§ Excerpt provided
The third floor of the East Wing is newer construction and has a pair of luxurious suites, particularly well-suited for adventuring parties who have just returned with gold to spend from Undermountain.

  • Both suites have secret doors leading to the third-floor balcony of the taproom.

REAR AREA – FIRST FLOOR: Behind the taproom are several rooms.

  • The kitchens, including the back door.
  • Durnan’s Office, furnished with two facing couches of red velvet, a small table, and a desk.
  • A private meeting
  • Access to the Lower Depths (see below).

REAR AREA – SECOND FLOOR: Rooms for the live-in staff can be found here.

REAR AREA – THIRD FLOOR: The private quarters of Durnan and his family are located on the third floor.

LOWER DEPTHS: Wine cellars and storerooms which extend for at least three levels below the Yawning Portal. These are labyrinthine, some being of new construction and others actually being chambers that were once part of the lower levels of Halaster’s Tower.

  • The lower depths are warded against teleportation and divination (most likely due to ancient protections placed here by Halaster).
  • A secret tunnel from the Blackstaff’s Tower can be accessed from one of these storerooms.
  • The deepest wine cellar is also Durnan’s trophy room. Some of the stone pillars here have secret vaults concealed within them, including one which holds Durnan’s old adventuring sword and a magic ring.

STAFF: The Yawning Portal has a total of fourteen staff members, including Durnan and the members of his family.

CONCLUSION

But who is Durnan? The innkeeper himself, of course, has gone through a number of iterations. I have chosen to focus primarily on the tavern itself and not dive deeply into Durnan’s evolution because NewbieDM has already done the work here.

So if you’d like to dive even deeper, check out The Many Faces of Durnan the Wanderer.

Go to Part 1

THE MAPS OF WATERDEEP

Now that we’ve walked through the textual history of the Yawning Portal, let’s take a peek at how the location has been mapped over the years.

The first official map of the Yawning Portal’s interior appears in the City System boxed set. But to fully understand these interior maps, we first need to take a look at the exterior maps of the inn, starting with the Waterdeep city map from FR1 Waterdeep and the North:

Waterdeep Map (Yawning Portal) - FR1 Waterdeep and the North

I’ve enhanced the shape of Building #4 (Yawning Portal) here to make it clear, since the only available scan was done with a potato.

The next exterior map is from the City System boxed set. The Yawning Portal is still Building #4 and it still appears in the same general location (on Rainrun Street between Cook Street and Beinimbra’s Street), but the shape of the building has changed to a simple rectangle:

Waterdeep (Yawning Portal) - City System Boxed Set

The orientation of the map has also been rotated.

The next map of Waterdeep is found in TM4 City of Waterdeep Trail Map (1989), which is simply recolored version of the FR1 map. The map in Volo’s Guide to Waterdeep, similarly, is simply a re-scaled version of the same map. FRE3 Waterdeep makes the map even smaller and colors the whole city gray.

§ Prompt 1
Which publications with a map of Waterdeep does the Yawning Portal piece name?
§ Prompt 2
Write the next part of the Yawning Portal piece, picking up after its final sentence about FRE3 Waterdeep.

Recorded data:
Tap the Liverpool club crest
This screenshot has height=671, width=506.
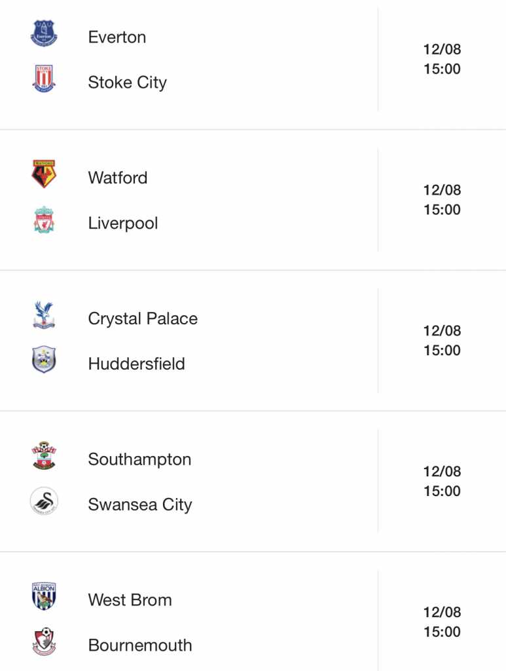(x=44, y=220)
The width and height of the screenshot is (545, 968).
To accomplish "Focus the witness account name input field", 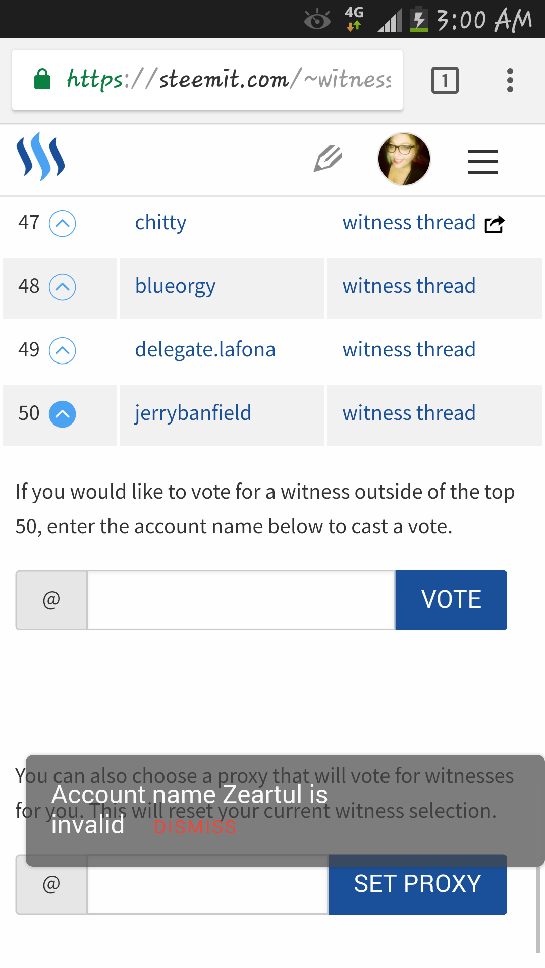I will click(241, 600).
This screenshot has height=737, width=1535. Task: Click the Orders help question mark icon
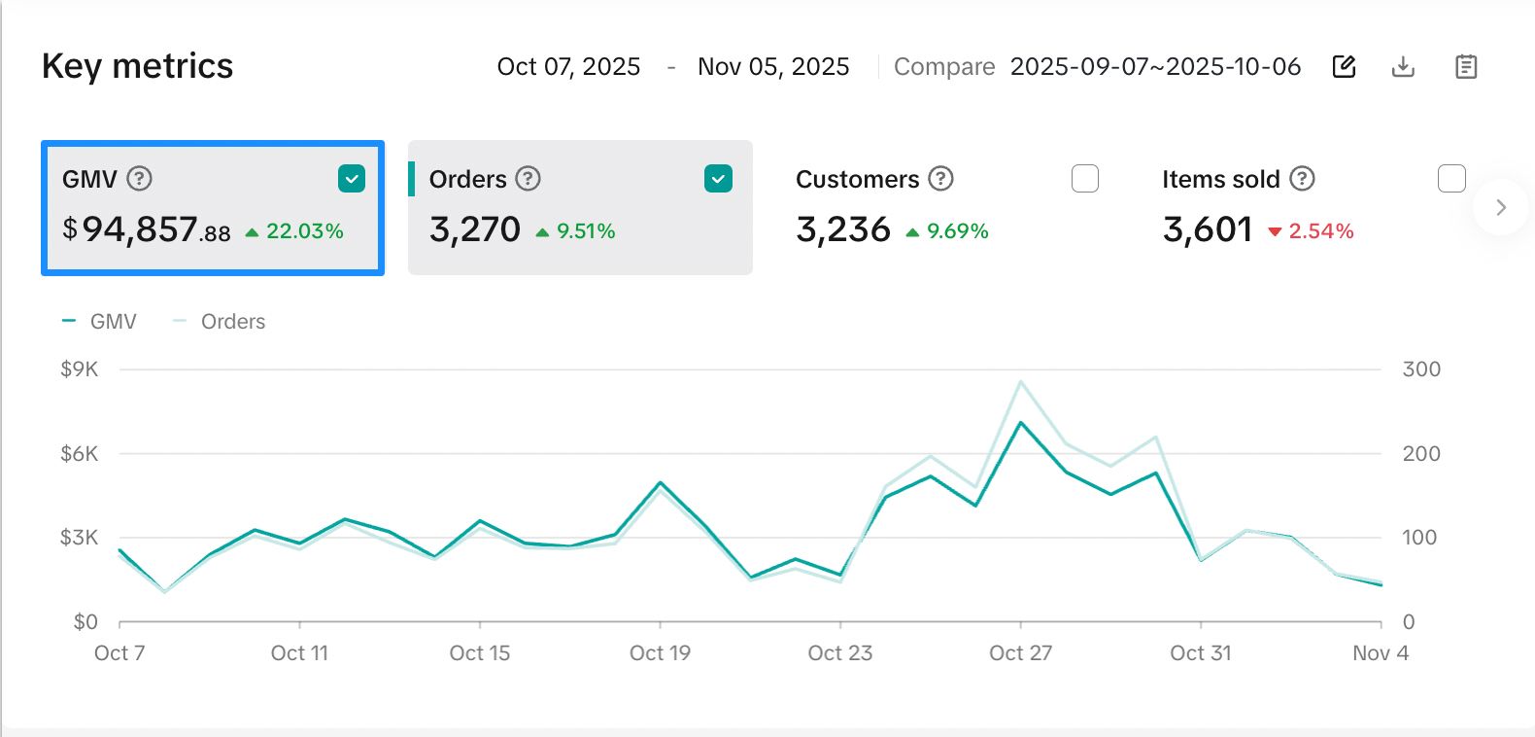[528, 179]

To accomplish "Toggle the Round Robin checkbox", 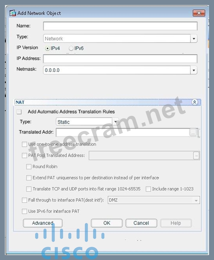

§ Task result 1
FR1 Waterdeep and the North
City System boxed set
TM4 City of Waterdeep Trail Map
Volo's Guide to Waterdeep
FRE3 Waterdeep

§ Task result 2
In 1990, the Forgotten Realms Atlas by Karen Wynn Forstad. A version of this map in red scale was also reproduced in the manual for the first Eye of the Beholder video game:

Waterdeep Map (Yawning Portal) - Eye of the Beholder

It shows a rectangular building, although give the style and scale of the map I wouldn’t read too much into that.

A new map of Waterdeep was created for 3rd Edition’s City of Splendors sourcebook, and featured the Yawning Portal as building C48:

Waterdeep Map (Yawning Portal) - City of Splendors (3E)

You may notice that the shape of the building reverted to the original FR1 map, with a few slight differences.

I am fairly certain that the next map of Waterdeep was found in the 4th Edition Forgotten Realms Campaign Guide. This map was never reproduced at a large scale (nor was it made for such) and is more or less useless for our purposes.

Waterdeep Map (Yawning Portal) - 4th Edition

Finally we have the 5th Edition poster map produced for Waterdeep: Dragon Heist:

Waterdeep Map (Yawning Portal) - 5th Edition

You’ll notice that this map features a new outline for the Yawning Portal, although I think it can actually be interpreted in two different ways. The first is a slight variation of the City System map (with a new building directly to the east of the tavern):

And the second seems to be more of a variation on the FR1 shape:

In addition to these maps, there are two other interesting depictions of the Yawning Portal along similar lines. First, the Descent Into Undermountain computer game featured a navigational splash screen that identifies a specific building as the Yawning Portal:

Obviously Waterdeep is somewhat abstracted here (they could only model so many three-dimensional buildings), but the Yawning Portal resembles its rectangular presentation in the City System boxed set.

However, in addition to its prodigious poster maps, the City System boxed set also included a poster depicting an aerial view of Waterdeep. This poster is pretty spectacular. Although only depicting the southern end of the city due to perspective, its execution is meticulous: You can track specific streets and navigate through the city’s depiction.

And if you navigate to Soothsayer’s Way and then drop down to Rainrun Street… there’s the Yawning Portal:

Waterdeep (Yawning Portal)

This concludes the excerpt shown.